Govt canvasses mandated super voice in advised retirement relationships

ANALYSIS
Treasury’s consultation paper around providing guidance to superannuation fund trustees on best practice principles for retirement income solutions has canvassed those trustees involving themselves in pre-existing relationships between financial advisers and their clients.
While superannuation entities and lobby groups last week went through the customary process of welcoming the consultation process, it is financial advisers who should be alert the implications which might flow from the proposed approach.
Under the heading “Engaging with advised members” the Treasury consultation paper actually suggests that trustees engage with advised members to “empower” them to “have more informed discussion with their financial advisers”.
The consultation paper then asks stakeholders whether trustees have the capability in place to support members across different stages of life, including ahead of retirement?
“If yes, provide a brief overview of current practice.
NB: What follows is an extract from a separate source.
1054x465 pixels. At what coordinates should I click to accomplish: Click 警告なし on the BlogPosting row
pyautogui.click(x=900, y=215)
If not, why not?” the consultation asks.
The consultation paper acknowledges that “some trustees have large proportion of their membership in an ongoing financial advice relationship” and that these “these members generally have an individually-tailored retirement solution, developed in consultation with their financial adviser, that takes into account their broader circumstances and goals”.
“The role of the trustee in supporting members in advised relationships to achieve positive retirement outcomes may be more complex due to the high degree of tailoring that these members receive,” it says.
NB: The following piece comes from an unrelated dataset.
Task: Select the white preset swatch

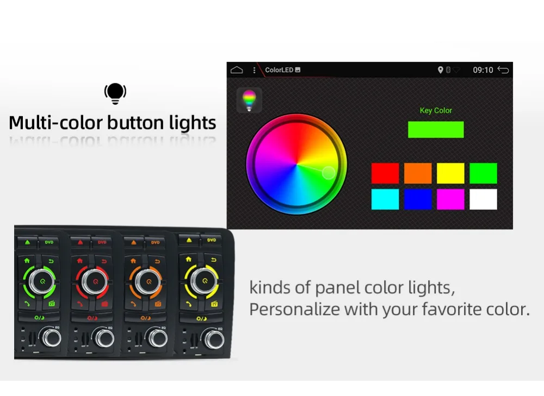Action: (483, 199)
“The principles call for trustees to ensure that their suite of products and product settings are appropriate for the characteristics of their members and member cohorts, which includes advised members. Whilst recognising the benefits to the member from an advised relationship, the principles suggest trustees have scope to support advised members to achieve positive outcomes by including advised members in member engagement efforts with members approaching retirement, including information on the trustee-designed retirement income solutions and products available through the fund (principle 16),” the consultation paper says.
“In doing so, trustees may provide insights on options in retirement and empower members to have more informed discussion with their financial advisers. This information is particularly valuable for members who may exit an advised relationship over time or do not have an ongoing financial advice relationship to ensure these members can achieve and maintain good retirement outcomes.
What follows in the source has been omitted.